*** Block opens ***

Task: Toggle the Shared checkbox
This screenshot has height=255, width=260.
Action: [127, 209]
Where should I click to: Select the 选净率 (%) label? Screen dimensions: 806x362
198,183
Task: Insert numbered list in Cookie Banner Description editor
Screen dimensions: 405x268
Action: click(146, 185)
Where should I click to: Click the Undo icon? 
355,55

*** Block closes ***
*** Block opens ***

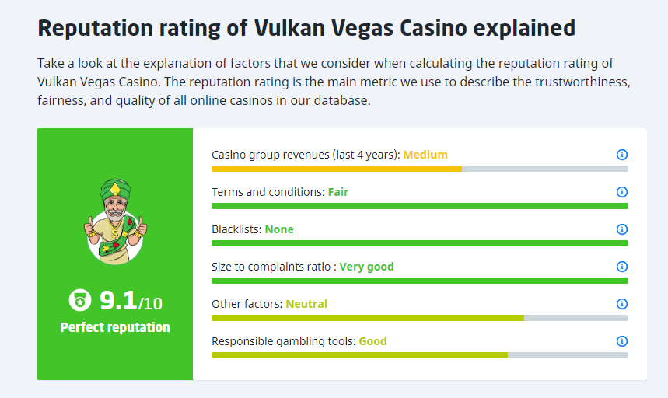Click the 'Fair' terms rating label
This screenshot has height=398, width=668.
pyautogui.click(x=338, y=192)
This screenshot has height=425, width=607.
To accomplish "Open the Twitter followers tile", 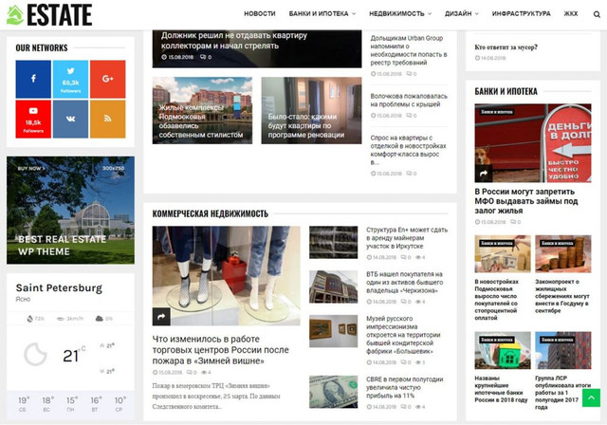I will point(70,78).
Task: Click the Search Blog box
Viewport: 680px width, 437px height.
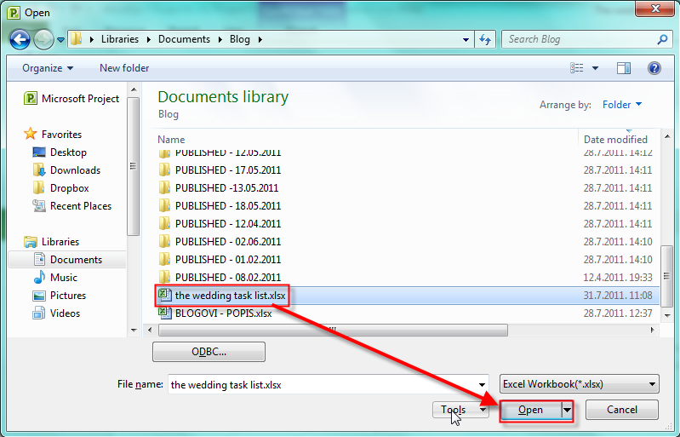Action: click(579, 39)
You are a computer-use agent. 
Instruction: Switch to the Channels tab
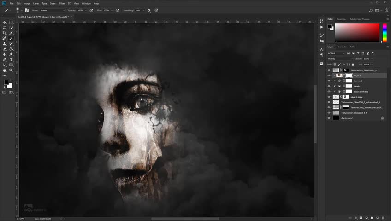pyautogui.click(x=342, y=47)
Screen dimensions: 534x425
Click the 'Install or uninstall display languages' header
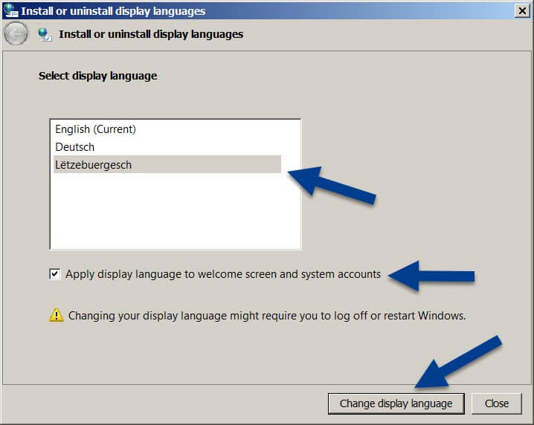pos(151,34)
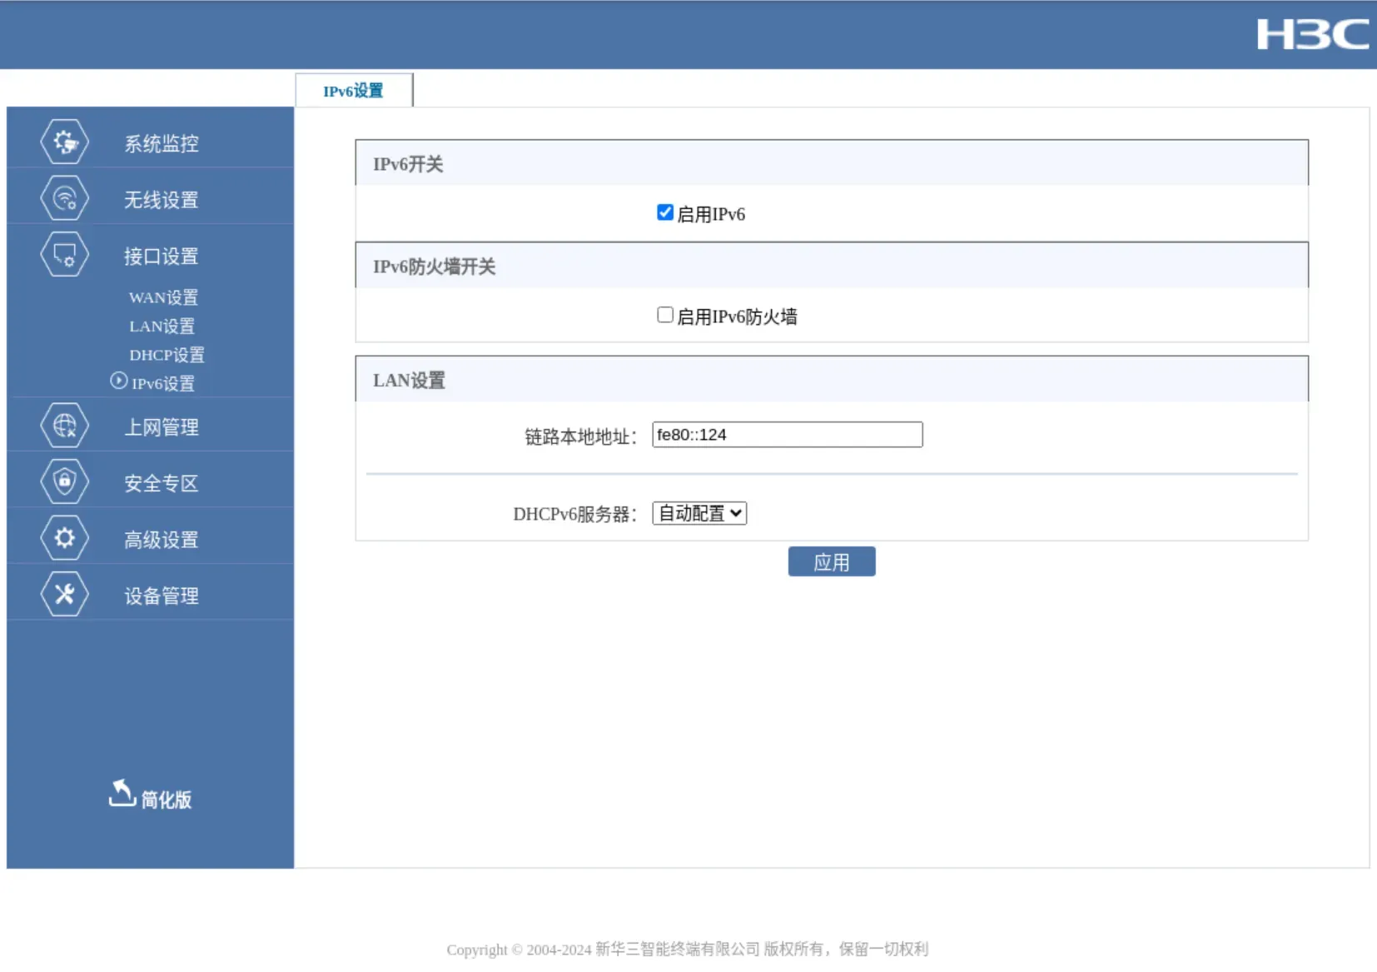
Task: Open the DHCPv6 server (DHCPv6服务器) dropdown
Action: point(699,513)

*** Block closes ***

> **Brief**
In the material above, transcribe exactly the lines beginning at the one with "Task: Toggle the Shared checkbox" and ending at the one with "Task: Insert numbered", both included.

> **Solution**
Task: Toggle the Shared checkbox
This screenshot has height=255, width=260.
Action: [127, 209]
Where should I click to: Select the 选净率 (%) label? Screen dimensions: 806x362
198,183
Task: Insert numbered list in Cookie Banner Description editor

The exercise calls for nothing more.